Diyeceksiniz ki Yeruşalayimdeki Mescid-i Aksa, yani Kubbetü Sahra , Mekke ve Medine’den sonra Kudüsü ”Müslümanların Üçüncü Kutsal Şehri”, yapıyor.
Bu tamamen yanlıştır: Kudüs Kuranda bir tek kere bile anılmaz. Tevratta Yerushalayim adı tam 669 defa geçer. Kuranda Mekke yüzlerce defa hatırlatılır. Medine’nin ise adı da sayılamayacak kadar geçer. Fakat Kudüs? Tek bir kere bile değil. Peygamber Muhammed’in Kudüs’e gitmiş olduğuna dair hiçbir tarihi kanıt mevcut değildir.
O halde nasıl oldu da Kudüs İslamiyetin üçüncü kutsal şehri oldu ? Müslümanlar bunun için Kurandaki pek belli olmayan bır alıntıya, ” Gece Seyahati” başlıklı 17.ci Isra suresine (1) dayanmaktadır. Burada Hazreti Muhammedin görmüş olduğu rüyaya göre ” bir gece kutsal mabetten en uzak uçtaki kutsal mabede götürülmüş olması ” bahis mevzuu.
Yedinci asırda Müslümanlar bu surede bahsedilen iki mabedi Mekke ve Kudüs olarak kabul etmişler. İşte İslamiyet ile Kudüs arasında olan bu kadar sıkı ilişkinin kaynağı bu. İlişki rüyaya, tahayyüle, ve bir efsanenin yorumlanmasına dayanmakta. Buna karşılık Yahudi milleti Yerushalayim deki köklerini ta Hazreti İbrahim (Abraham) a kadar dayandırıyor.
İsrailde 2000 yılında görülen şiddet olaylarının , Ariel Şaron’un Likud Partisi başkanıyken, Hazreti Süleyman tarafından inşa edilen Kutsal Mabedin temellerinin bulunduğu Tapınak Tepesine yaptığı ziyaretten kaynaklandığı söylendi. Bu yer Yahudiliğin en kutsal yeridir. Sharon ve etrafındakiler fırlatılan taş yağmuru ve hakaretlerle karşılandılar. Oradaydım ve bunu kendi gözlerimle gördüm.

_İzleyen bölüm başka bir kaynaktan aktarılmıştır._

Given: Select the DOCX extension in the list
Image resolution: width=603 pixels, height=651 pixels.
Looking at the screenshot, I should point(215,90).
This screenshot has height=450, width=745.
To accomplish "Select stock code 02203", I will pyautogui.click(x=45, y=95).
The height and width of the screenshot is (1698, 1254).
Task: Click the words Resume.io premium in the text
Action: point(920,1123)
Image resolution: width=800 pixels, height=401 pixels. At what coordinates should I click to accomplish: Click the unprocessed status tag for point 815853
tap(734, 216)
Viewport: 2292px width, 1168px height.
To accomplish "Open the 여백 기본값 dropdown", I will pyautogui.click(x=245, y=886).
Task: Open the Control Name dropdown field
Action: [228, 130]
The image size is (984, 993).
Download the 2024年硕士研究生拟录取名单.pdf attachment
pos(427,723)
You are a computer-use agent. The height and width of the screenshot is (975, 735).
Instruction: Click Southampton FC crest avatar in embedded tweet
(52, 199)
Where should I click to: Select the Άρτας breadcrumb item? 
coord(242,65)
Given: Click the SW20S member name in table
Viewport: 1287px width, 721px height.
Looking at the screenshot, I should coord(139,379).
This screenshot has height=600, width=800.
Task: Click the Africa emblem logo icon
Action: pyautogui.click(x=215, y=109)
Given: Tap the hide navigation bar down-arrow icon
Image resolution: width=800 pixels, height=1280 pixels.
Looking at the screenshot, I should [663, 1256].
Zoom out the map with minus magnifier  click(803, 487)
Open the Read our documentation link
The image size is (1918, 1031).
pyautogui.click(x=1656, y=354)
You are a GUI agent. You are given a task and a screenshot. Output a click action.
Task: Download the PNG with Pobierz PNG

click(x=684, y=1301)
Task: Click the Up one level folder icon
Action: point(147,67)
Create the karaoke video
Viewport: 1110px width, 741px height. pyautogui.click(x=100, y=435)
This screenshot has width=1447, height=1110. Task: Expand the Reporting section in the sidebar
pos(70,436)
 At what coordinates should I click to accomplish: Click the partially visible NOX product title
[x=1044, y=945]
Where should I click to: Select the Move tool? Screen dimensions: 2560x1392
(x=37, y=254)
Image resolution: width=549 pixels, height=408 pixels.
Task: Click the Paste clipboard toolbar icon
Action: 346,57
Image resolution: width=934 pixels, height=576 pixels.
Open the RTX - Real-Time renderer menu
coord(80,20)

Yahudiliğin en kutsal saydığı yerde Yahudilerin tehdit edildiklerinde, taşlandıklarında, oradan uzaklaştırımak istendiklerini gördüklerinde neler hissettiklerini düşünebiliyor musunuz?
Diyeceksiniz ki, o halde bu Orta Doğuya barışı getirmek için getirilebilecek hal çaresi nedir? Bugün dayanıklı bir barışa hal çaresi olduğunu düşünmüyorum. Fakat böyle bir barış olması için, doğruyu ve gerçeği kabul etmekle başlamalı. Yalanlara devam etmek daha fazla karışıklık ve kaostan başka birşey getirmez. 5000 yıl kadar eski bir hakkı inkara ve küçümsemeğe devam etmek, ve bu hakkı destekleyen açık arkeolojik ve tarihi kanıtlara rağmen bu inkarda ısrar etmek, yanlış iddialarla karşı karşıya getirmek, sürdürülen yalancılık diplomasisine kötü bir şöhretten başka hiç bir şey kazandırmaz.
Not :
(1) Müslümanlar Kuran’a dayanarak Yerushalayim-Kudüs üzerinde hak iddia etmektedirler. Halbuki Kuran Kudüsten bir tek defa bile bahsetmez 17.ci Surede pek bariz olmayan şekilde ” en uçta, en uzakta bir mescitten” bahsedilmekte.
İsra
(1) Kendisine âyetlerimizden bir kısmını gösterelim diye kulunu (Muhammed’i) bir gece Mescid-i Haram’dan çevresini bereketlendirdiğimiz Mescid-i aksa’ya götüren Allah’ın şanı yücedir. Hiç şüphesiz o, hakkıyla işitendir, hakkıyla görendir.
Kudusteki Mescıd-i Aksa’dan bahsedildiğine dair herhangi sağlam bir temel var mı ? Cevap: Hayır !!
Milattan 632 yıl sonra vefat eden Muhammed devrinde Kudüs Bizans kırallığına ait bir Hıristyan şehri idi. Bu tarihten ancak 6 yıl sonra Halife Ömer tarafından fethedildi. Bu devirde şehirde sadece kiliseler bulunmaktaydı. Tapınak tepesinde ise Santa Maria (Kutsal Meryem ana) adına olan Bizans kilisesi bulunmaktaydı. 711 yılına doğru , yani Hz. Muhammedin vefatından 80 yıl sonra bu kilise cami haline getirilmiş ve el-Aksa adı verilerek Kurandaki anlaşılması güç 17.ci sureye bir içeriklilik vermek amaçlanmıştır. Elbet Hazreti Muhammed , Kuranın yazıldığı devirde vefatından üç nesil sonra kiliseden camiye döndürülen bu mabedi düşünmüş olamazdı. Bununla birlikte Muhammedin Kudüse karşı fazla bir sempatisi yoktu. Müminlerine sadece birkaç ay müddetle Kudüsü kıble olarak almalarına izin vermesi Yahudileri Müslümanlığa ikna etme amacıyla olmuştur. Bu girişimi başarılı olmayınca 12 Şubat 624 tarihinde Kudüs yününde dua etmeyi yasak etmiştır.
Bu şehir Müslümanlar için hiçbir zaman kutsal bir yer olmamıştır.